Paul’s conditions for maintaining aid would have required the President to certify to Congress that the PA – run jointly by Hamas, Islamic Jihad and the PLO –formally and publicly recognized Israel as a Jewish state; renounced terrorism; purged all individuals with terrorist ties from its security services; terminated all anti-American and anti-Israel incitement, publicly pledged not to engage in war with Israel; and honored previous agreements signed between the PLO and Israel.

Paul’s bill was good for America. Maintaining financial support for the Palestinian Authority in the aftermath of the PLO’s unity-with-terrorists deal constitutes a breach of US anti-terror law.

Financing the PA also harms US national security. Hamas and Islamic Jihad are financed by Iran. So by funding the PLO’s PA, which just united its forces with theirs, the US is subsidizing Iran’s terror network.

Ending US financing of the PA would certainly be good for Israel. Indeed, just by sponsoring the bill Paul has helped Israel in two critical ways. He offered Israel friendship, and he began a process of changing the mendacious narrative about the nature of the Palestinian conflict with Israel to one based on the truth.

By extending his hand to Israel, Paul gave Israel an opening to build relationships with political forces with which it has not traditionally had close ties. Because most of Israel’s supporters in Washington support an interventionist US foreign policy, isolationists like Paul have generally either stood on the sidelines of the debate, or in light of their desire to beat a quick retreat from the region, they have been willing, even happy to support the Arabs against Israel and blame Israel’s supporters for getting the US involved in the Middle East.

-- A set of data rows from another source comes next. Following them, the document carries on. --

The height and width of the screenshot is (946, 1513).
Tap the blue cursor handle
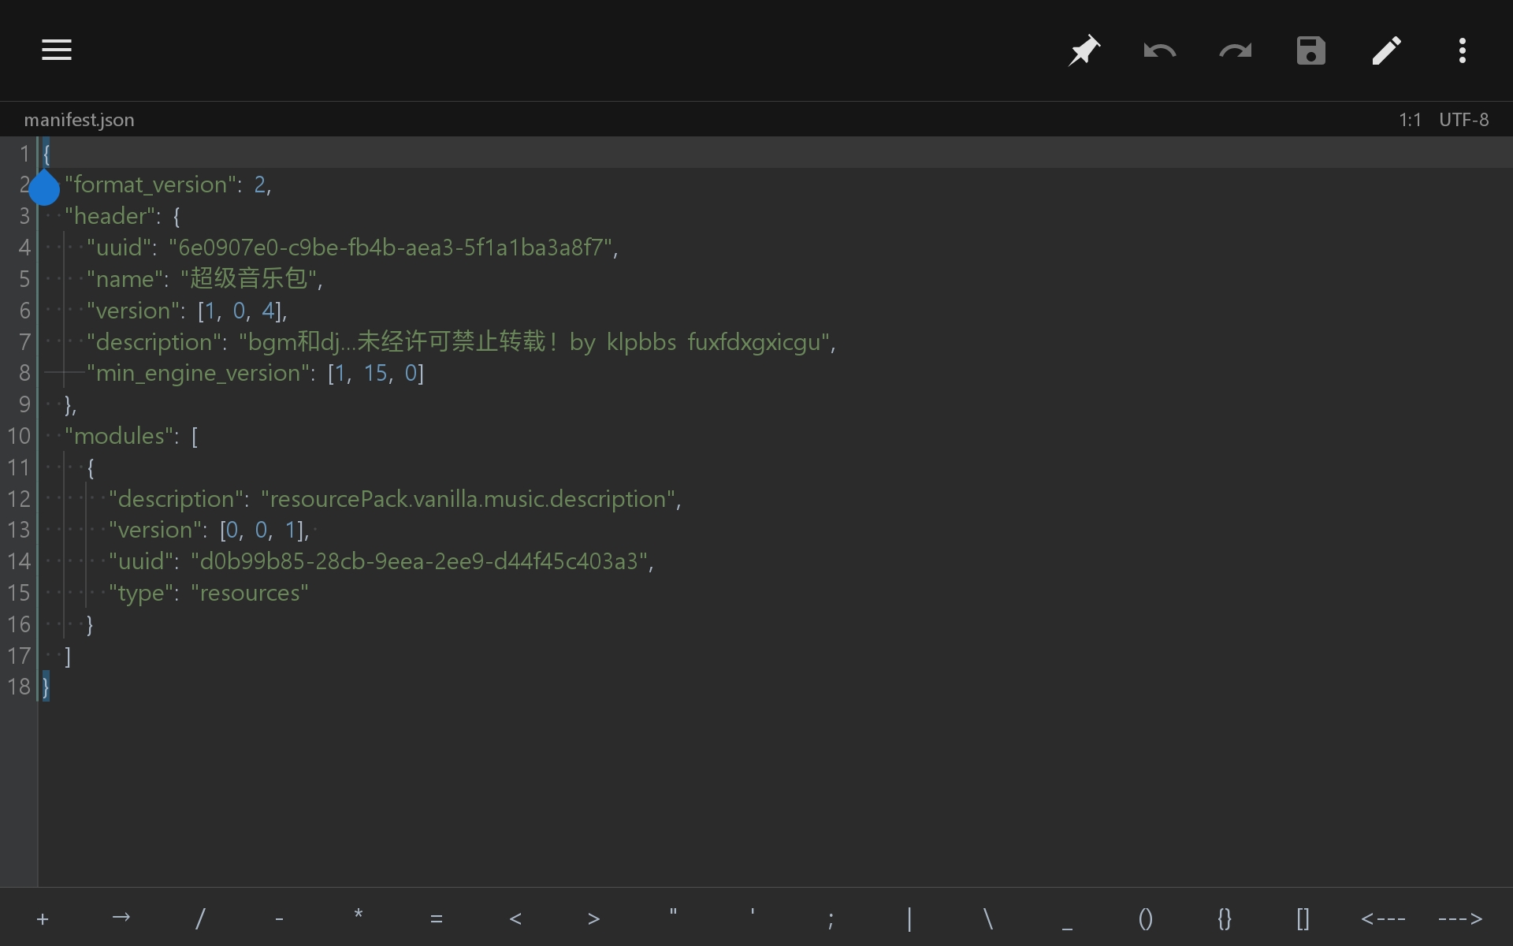pyautogui.click(x=44, y=188)
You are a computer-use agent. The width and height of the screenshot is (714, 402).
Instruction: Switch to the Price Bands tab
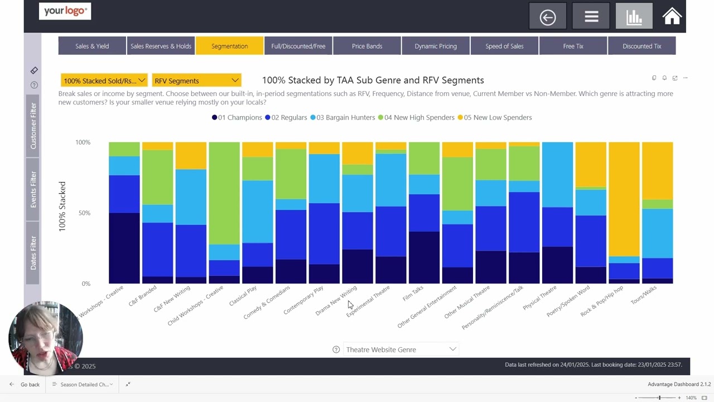point(367,46)
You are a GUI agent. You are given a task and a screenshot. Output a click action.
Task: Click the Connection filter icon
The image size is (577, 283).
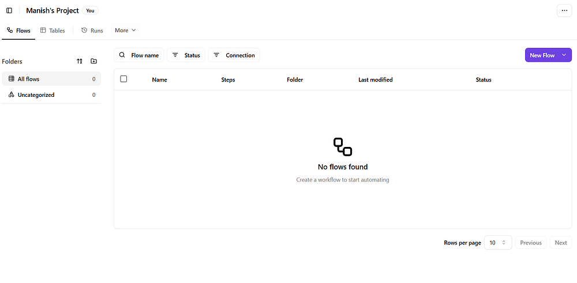click(216, 55)
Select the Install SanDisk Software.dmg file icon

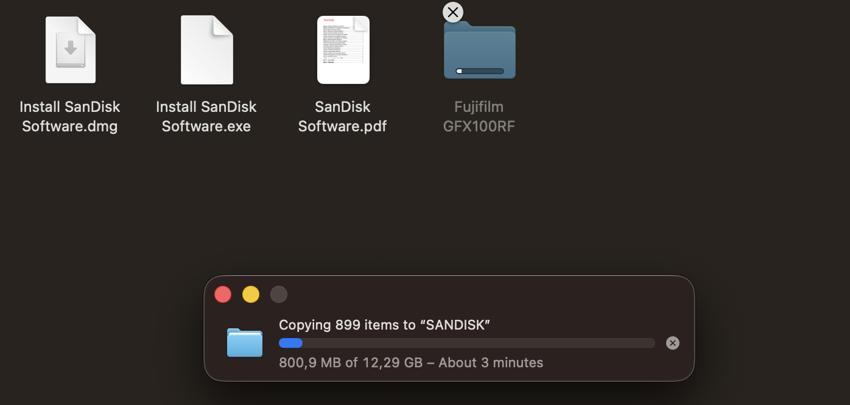70,50
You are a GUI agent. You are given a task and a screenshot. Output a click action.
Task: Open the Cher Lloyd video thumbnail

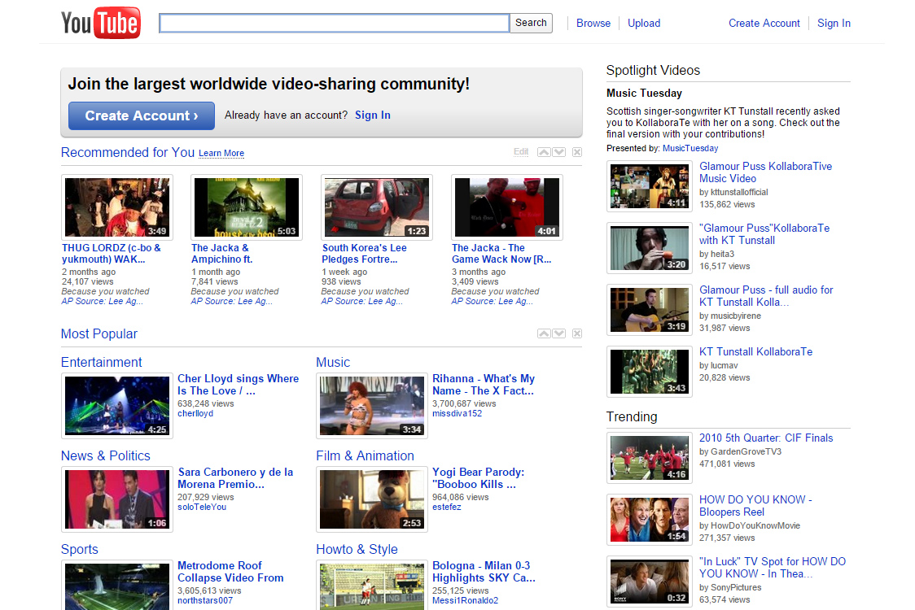pyautogui.click(x=116, y=405)
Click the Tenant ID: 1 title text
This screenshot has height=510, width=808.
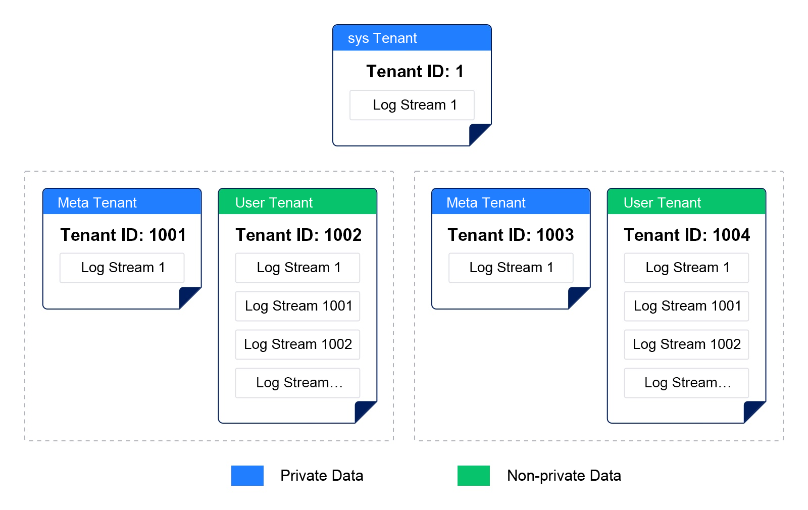point(415,71)
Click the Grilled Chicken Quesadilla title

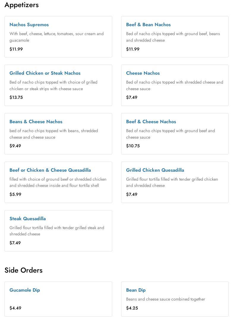tap(155, 170)
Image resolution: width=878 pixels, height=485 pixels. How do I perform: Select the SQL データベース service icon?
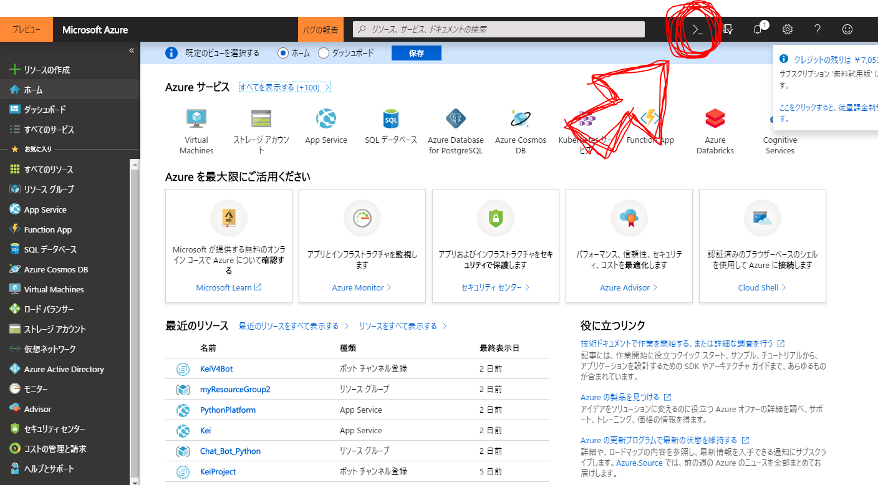pos(391,120)
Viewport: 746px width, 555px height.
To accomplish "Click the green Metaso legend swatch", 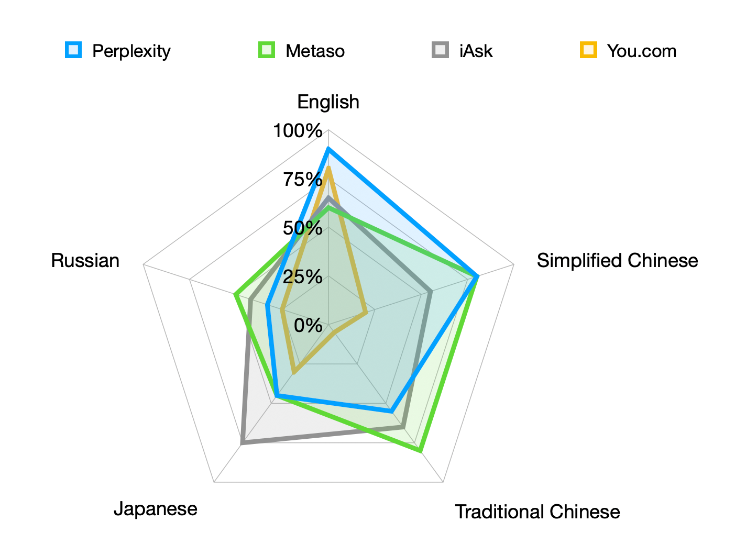I will click(x=267, y=50).
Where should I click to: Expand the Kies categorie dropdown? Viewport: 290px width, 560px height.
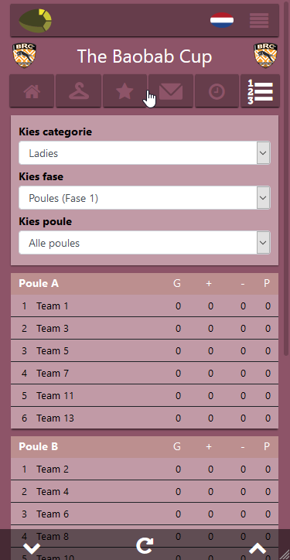145,153
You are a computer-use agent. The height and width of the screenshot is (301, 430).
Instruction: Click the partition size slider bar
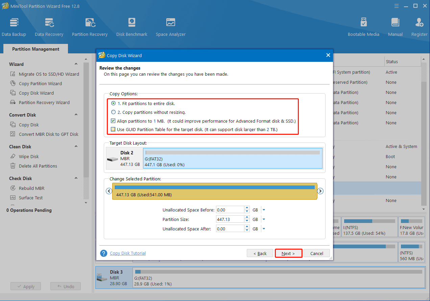[x=215, y=191]
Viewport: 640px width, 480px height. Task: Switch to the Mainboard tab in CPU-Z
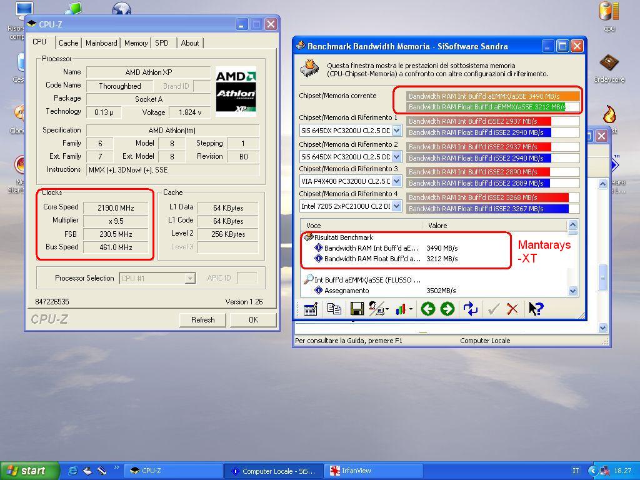(101, 43)
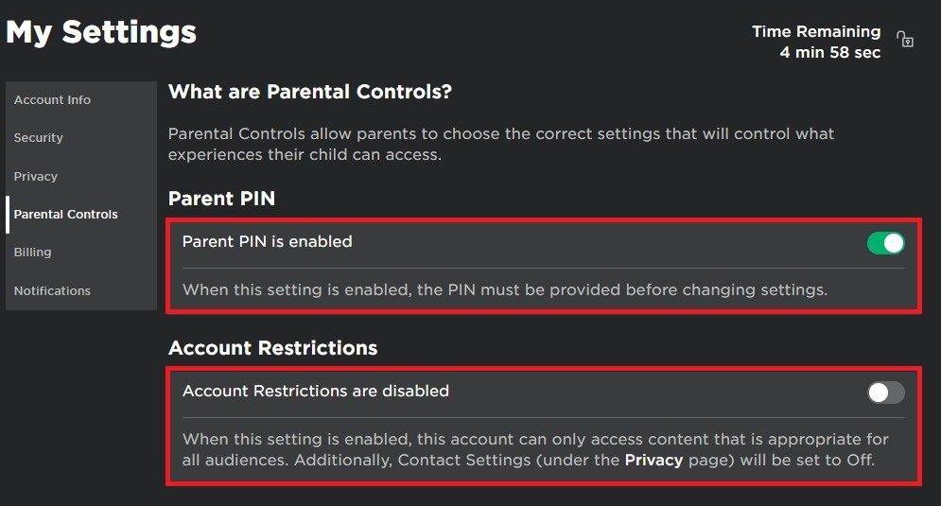Image resolution: width=941 pixels, height=506 pixels.
Task: Click the unlocked padlock icon
Action: (x=905, y=40)
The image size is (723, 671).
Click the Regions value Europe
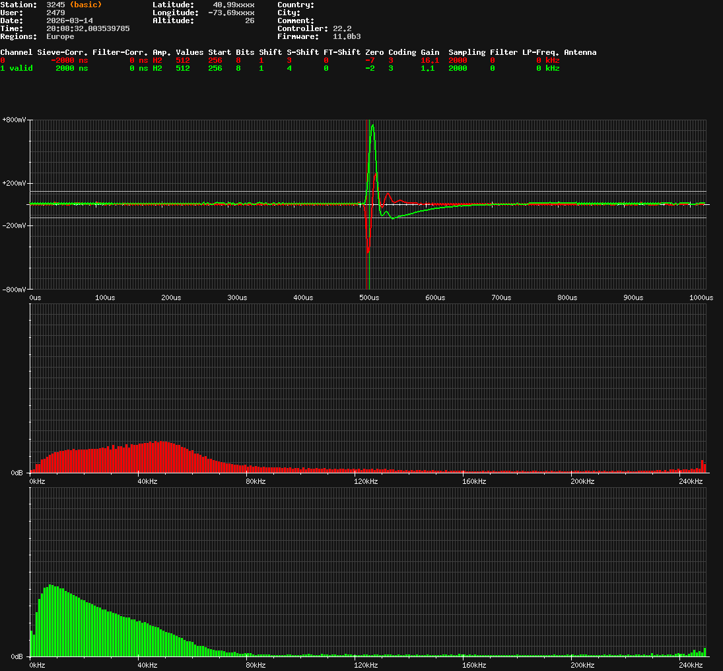point(60,36)
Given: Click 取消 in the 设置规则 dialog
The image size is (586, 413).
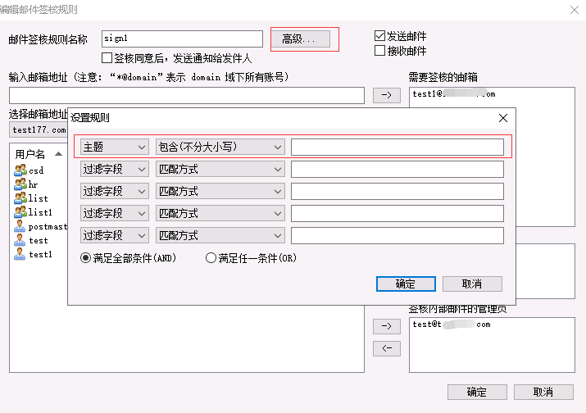Looking at the screenshot, I should coord(472,284).
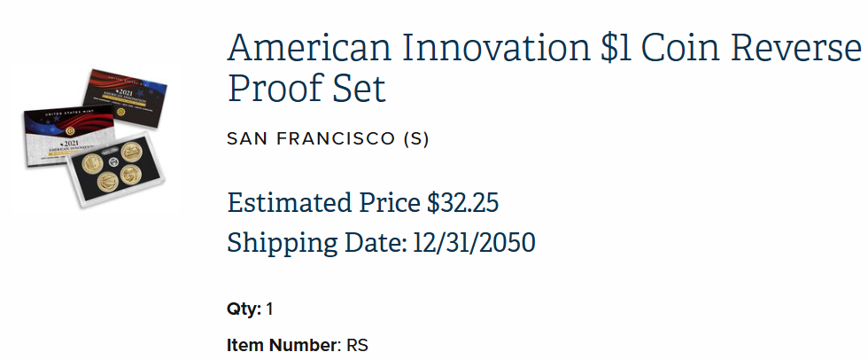Click the 'Proof Set' title line
868x360 pixels.
tap(306, 90)
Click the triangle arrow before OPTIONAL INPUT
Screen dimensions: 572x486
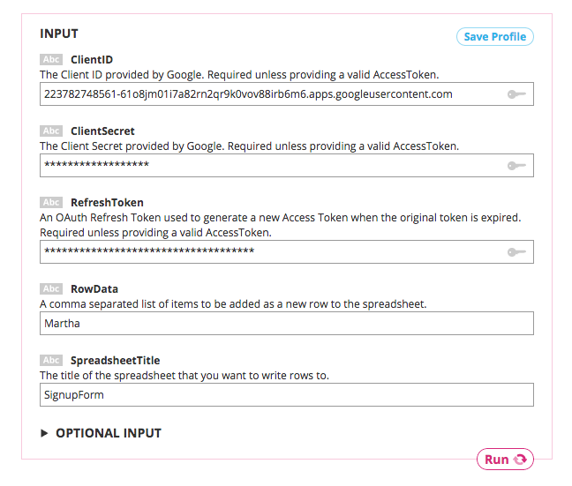[45, 433]
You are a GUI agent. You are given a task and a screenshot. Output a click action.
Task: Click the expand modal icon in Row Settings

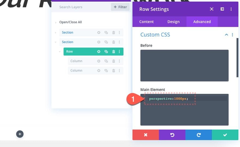coord(212,9)
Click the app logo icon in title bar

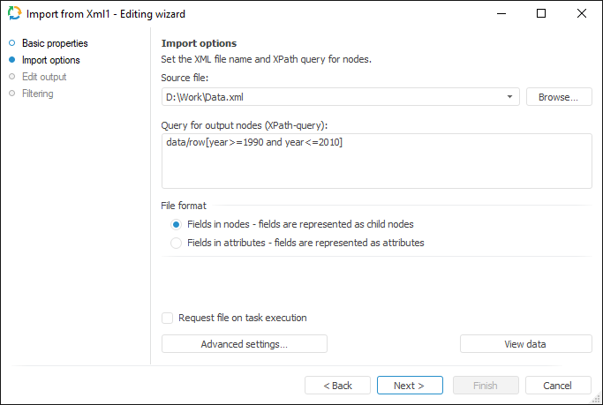click(x=14, y=14)

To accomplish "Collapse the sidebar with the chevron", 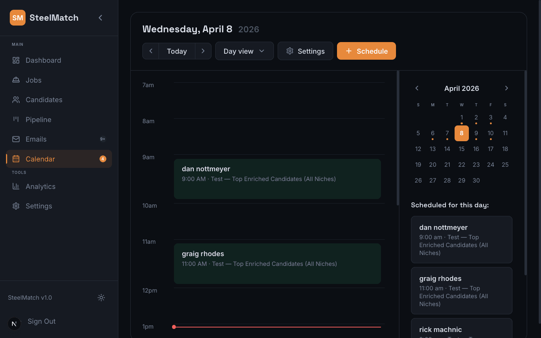I will click(x=100, y=17).
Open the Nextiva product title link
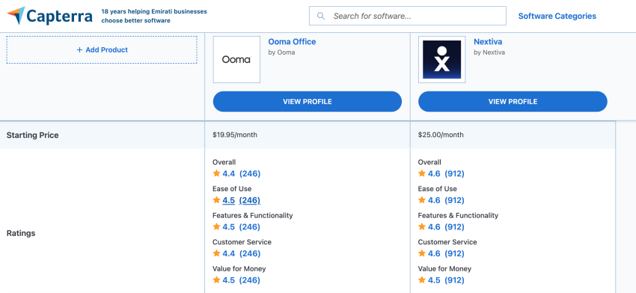Viewport: 636px width, 293px height. (488, 41)

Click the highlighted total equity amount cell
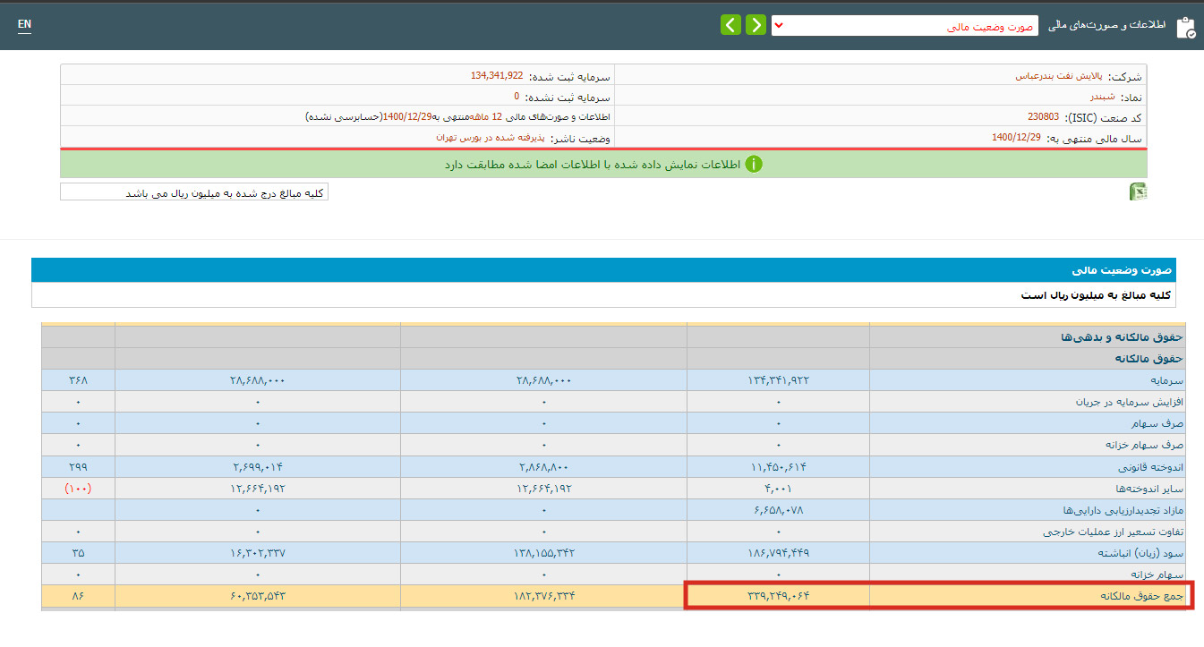pyautogui.click(x=777, y=596)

The hard truth is that while American isolationism is bad for the US, it isn’t necessarily bad for Israel. To date, under Democratic and Republican administrations alike, there has been a direct correlation between the level of US involvement in Israel’s affairs and US hostility towards Israel.

Paul’s pro-Israel detractors note that he also supports cutting off US military aid to Israel. But that doesn’t necessarily make him anti-Israel.

Despite the protestations of AIPAC and other pro-Israel groups, it is far from clear that Israel would be worse off if it stopped receiving US aid. Indeed, it is likely that Israel’s economy and military strength would both be enhanced by the strategic independence that an aid cut-off would bring about.

Yes, Paul is a complicated character. But that doesn’t make him Israel’s enemy. His bill was an act of friendship. And Israel can use more friends in Washington who actually do things that help it rather than suffice with declaring their support for Israel while standing by as its reputation is trashed.

And that’s the thing of it. The Obama administration can’t stop trash talking Israel. And more than ever before, Israel needs allies who are willing to take real action to defend it.

Israel received yet another reminder of this basic fact last Friday when Yedioth Aharonoth’s senior writer Nahum Barnea published an interview with unnamed “senior American officials” involved in the Israeli-Palestinian negotiations. Those “officials,” it quickly became apparent, turned out to be the one and only Martin Indyk, Secretary of State John Kerry’s senior mediator.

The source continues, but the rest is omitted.